Di sebuah mal baru di Bekasi, ada sensasi
anyar untuk "menelan" Korea. Sebuah restoran didesain dengan
selera K-Pop: penuh warna dan atraktif. Di samping pintu masuk ada layar
besar LCD menampilkan wanita Korea menyampaikan salam selamat datang.
Foto-foto para pesohor K-Pop dalam grafis menjadi hiasan penutup sandaran
kursi. Di sebuah dinding terpajang gambar peta jalur kereta api di Seoul.
Pada setengah dinding di sisi lain terpampang tayangan klip video
para penyanyi K-Pop. Lagu-lagunya, bersama menu makanan, bisa dipesan
pengunjung melalui tablet elektronik yang tersedia di setiap meja. Para
pelayannya mengenakan kacamata plastik bolong (tanpa kaca). Makanan utamanya bibimbab dan bulgogi.
Rasanya enak. Ramailah orang yang datang, terutama kaum muda. Untuk
merekalah "gaya" trendi itu diciptakan.
Restoran itu merupakan satu di antara banyak rumah makan Korea yang
dibuka di mal-mal di Jakarta dan daerah sekitarnya. Dengan demikian,
lengkaplah sudah sebuah "invasi" kebudayaan.

** Deskripsi Tugas **
Salin tanpa perubahan sedikit pun bagian teks tentang restoran Korea di atas, dari "Foto-foto para pesohor" sampai "bibimbab dan bulgogi.".

** Kumpulan Data **
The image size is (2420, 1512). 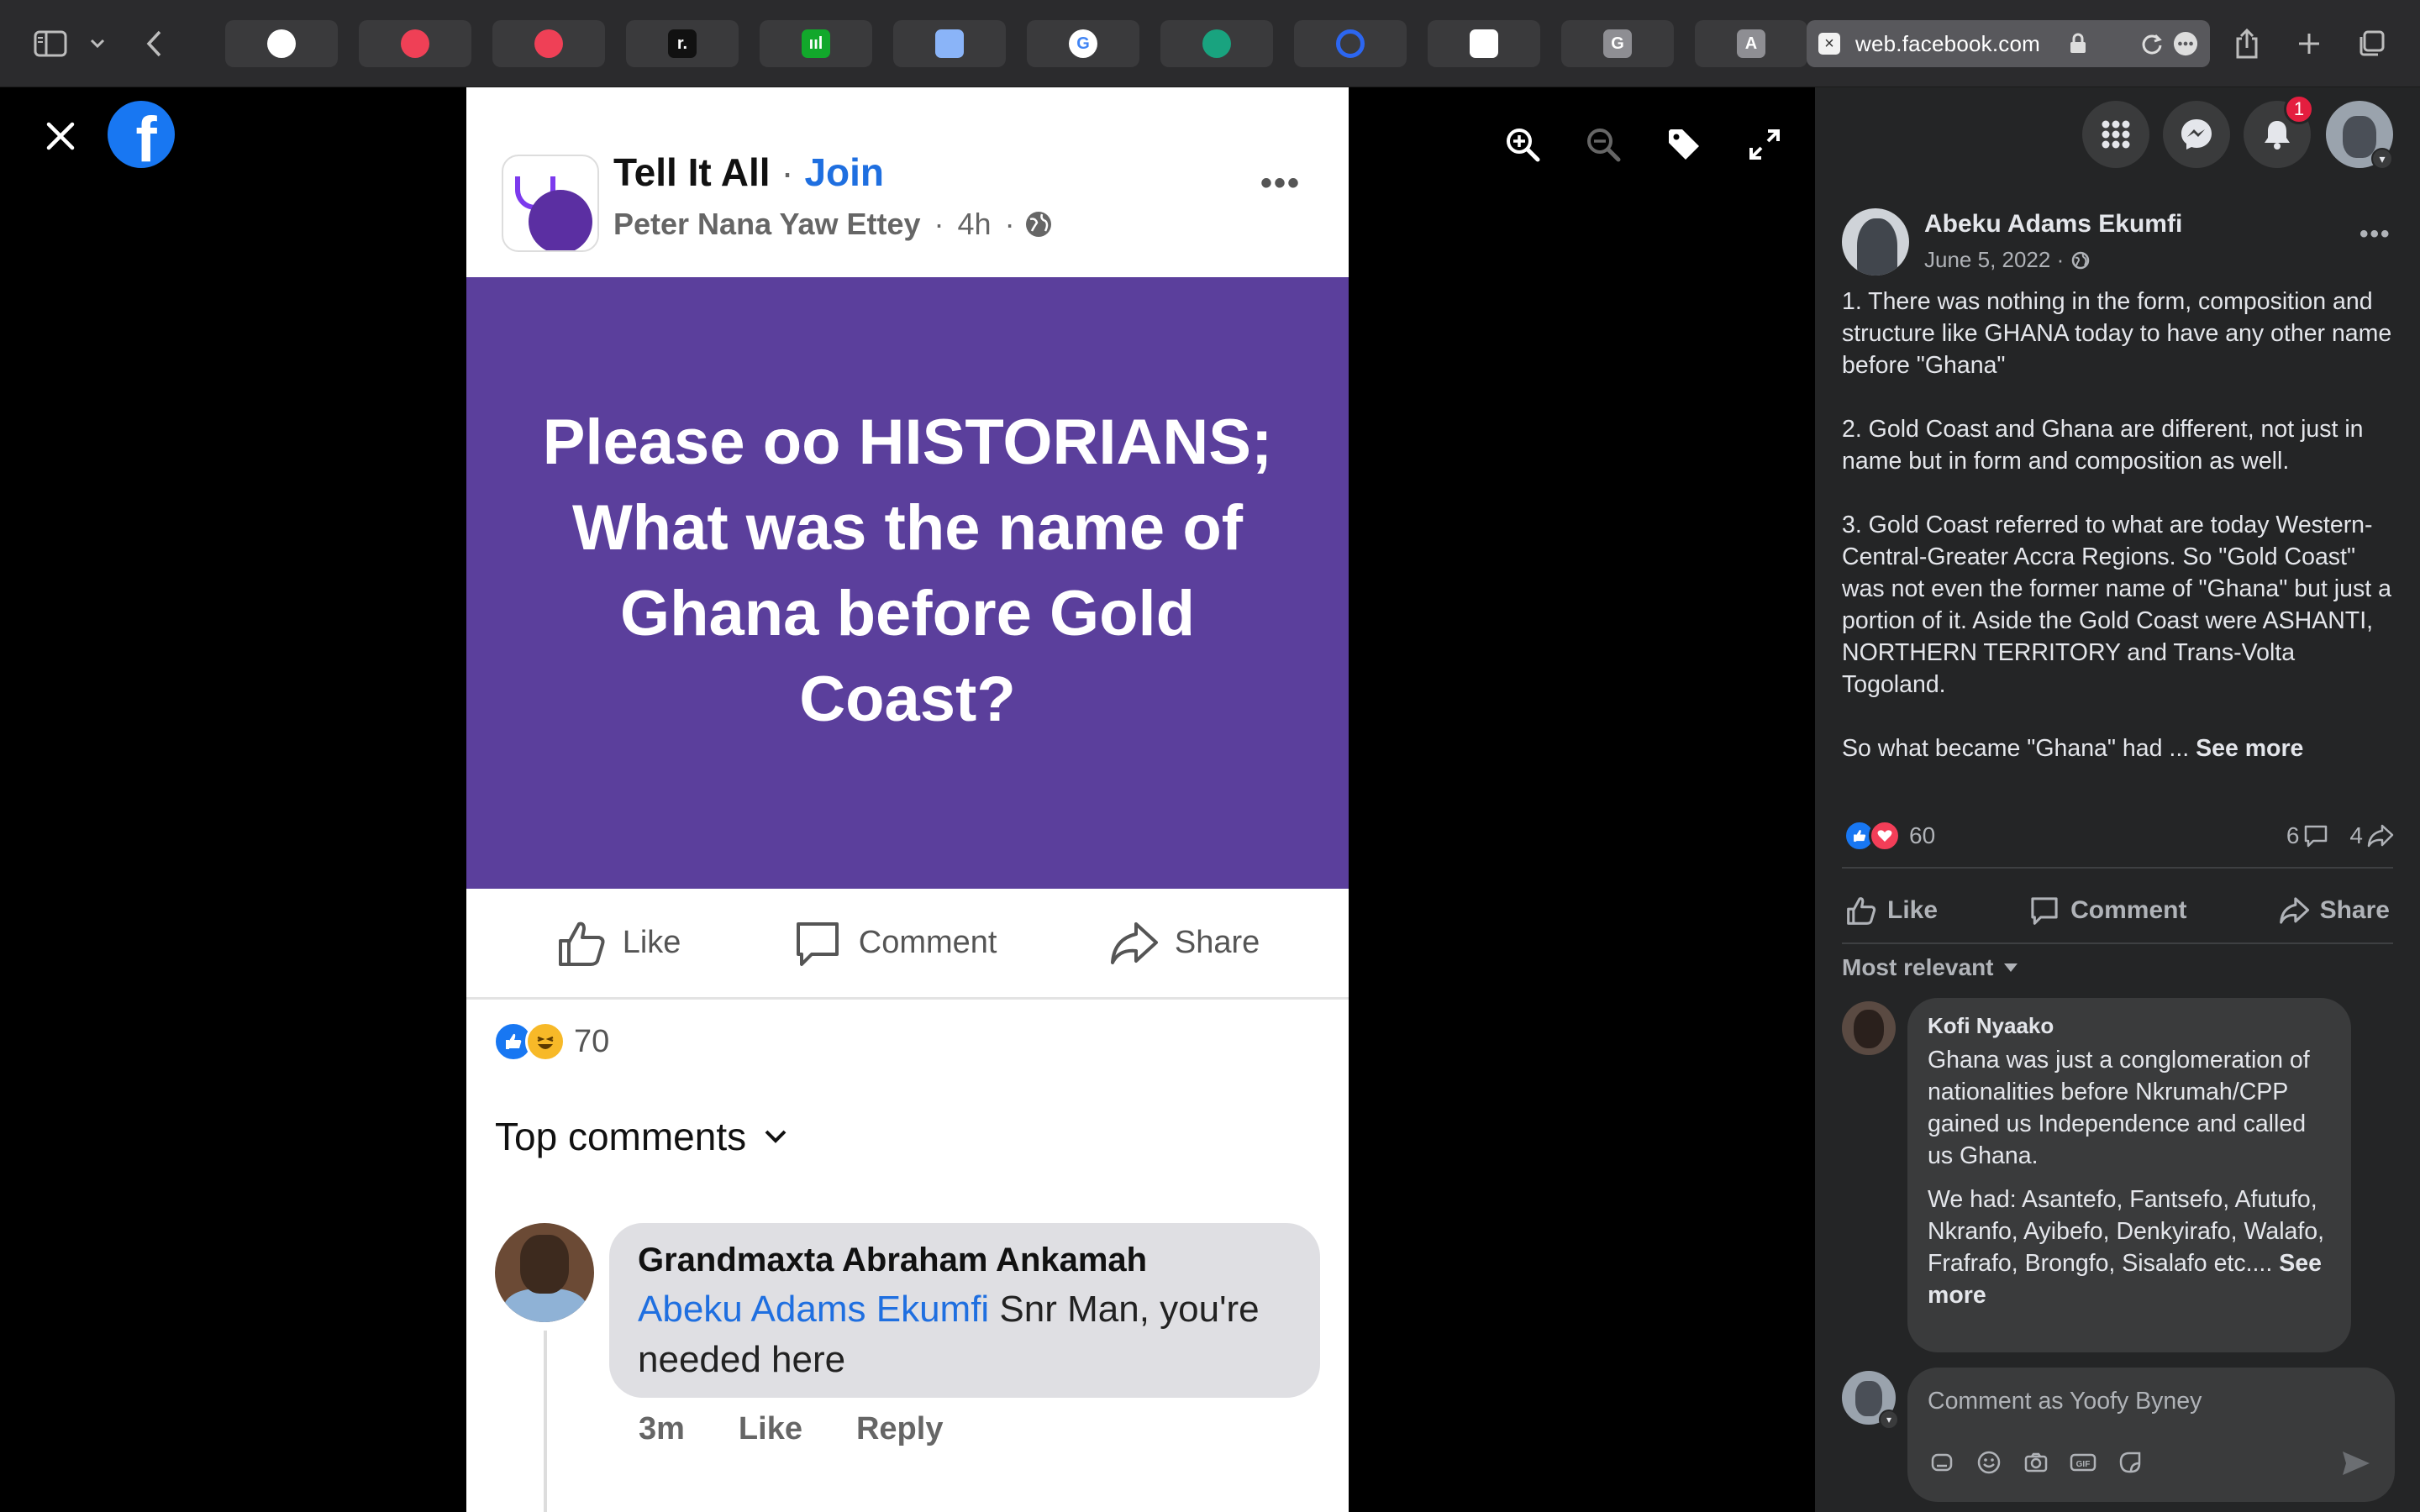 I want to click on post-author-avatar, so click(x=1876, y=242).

--

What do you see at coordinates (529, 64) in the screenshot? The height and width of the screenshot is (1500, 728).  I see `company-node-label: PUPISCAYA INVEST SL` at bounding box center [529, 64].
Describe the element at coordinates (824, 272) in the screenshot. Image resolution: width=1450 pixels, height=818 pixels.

...

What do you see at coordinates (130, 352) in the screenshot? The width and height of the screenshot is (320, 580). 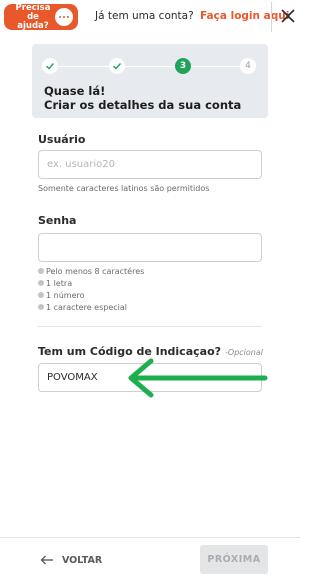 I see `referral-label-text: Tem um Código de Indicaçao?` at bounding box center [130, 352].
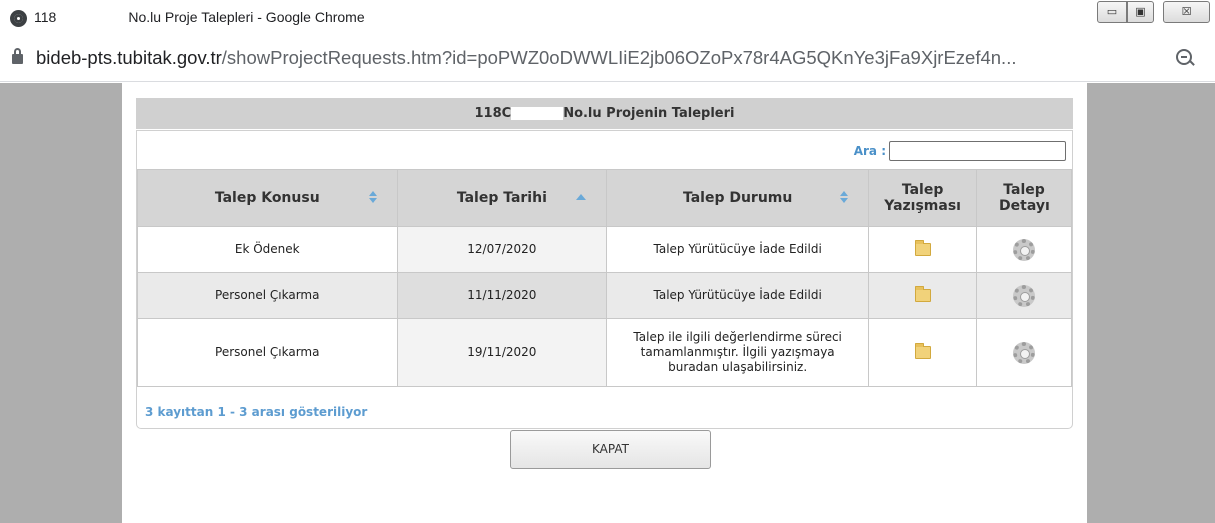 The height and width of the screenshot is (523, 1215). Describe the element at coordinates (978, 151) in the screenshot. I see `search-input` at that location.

** Jawaban Tugas **
Foto-foto para pesohor K-Pop dalam grafis menjadi hiasan penutup sandaran
kursi. Di sebuah dinding terpajang gambar peta jalur kereta api di Seoul.
Pada setengah dinding di sisi lain terpampang tayangan klip video
para penyanyi K-Pop. Lagu-lagunya, bersama menu makanan, bisa dipesan
pengunjung melalui tablet elektronik yang tersedia di setiap meja. Para
pelayannya mengenakan kacamata plastik bolong (tanpa kaca). Makanan utamanya bibimbab dan bulgogi.